The Greensleeves Years
Lancé en 1977, le label anglais Greensleeves reflète l’humeur du début des années 1980, partagée entre la fin de règne du dub et les prémices du dancehall. Sortant les albums de divers producteurs jamaïcains, Greensleeves forge l’identité graphique de ce nouveau son notamment grâce à son illustrateur principal, Tony McDermott, influencé par les comics. Pour la première fois, au sein de l’exposition Jamaica Jamaica !, cet artiste rare dévoile un portfolio de ses artworks originaux pour ce label mythique.
Leasho Johnson : humour et hyper-sexualité du dancehall
Né en 1984 à Montego Bay, Leasho Johnson est un artiste pluridisciplinaire (céramiques, muraux, street art, graphisme, etc.) travaillant aujourd’hui à Kingston. Intéressé par l’art comme lieu de conflit, influencé par les cultural studies, ses créations sont toutes guidées par le commentaire social et sa propre expérience de jeune homme gay ayant grandi en Jamaïque. Avec cette installation en clin d’œil aux fresques de Keith Haring du début du hip hop, Leasho Johnson se joue avec humour des codes de représentations provocantes de personnages désinhibés croisés dans les soirées de rue, rendant ainsi hommage à la culture dancehall.

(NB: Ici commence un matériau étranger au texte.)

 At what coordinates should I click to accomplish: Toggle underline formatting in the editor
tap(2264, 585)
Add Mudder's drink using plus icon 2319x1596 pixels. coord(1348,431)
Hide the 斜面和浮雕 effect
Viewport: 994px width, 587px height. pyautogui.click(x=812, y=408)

Panzer sound system : le dancehall est une arme !
Pour Jamaica Jamaica !, l’artiste allemand Nik Nowak a spécialement transformé son installation Panzer (2011) : il a invité le DJ Neil Case, dit « Bass Mekanik » à lui composer une bande-son spécifique à partir de ses titres de dancehall favoris, des années 1980 à aujourd’hui.
D’origine jamaïcaine mais basé à Miami, Neil Case a été ingénieur du son sur des productions reggae (pour Byron Lee, Barry Biggs ou Tommy Cowan). Il est surtout connu pour avoir développé le style Miami Bass dans les années 1980, une forme de rap rendue célèbre par le groupe 2 Live Crew.
Itinérance des expositions
Le Musée de la musique propose des expositions multimédias, à partir de projets réalisés à Paris, qui peuvent être présentées dans des lieux non-muséaux (médiathèques, centre culturels, salles de concert…) en France comme à l’étranger.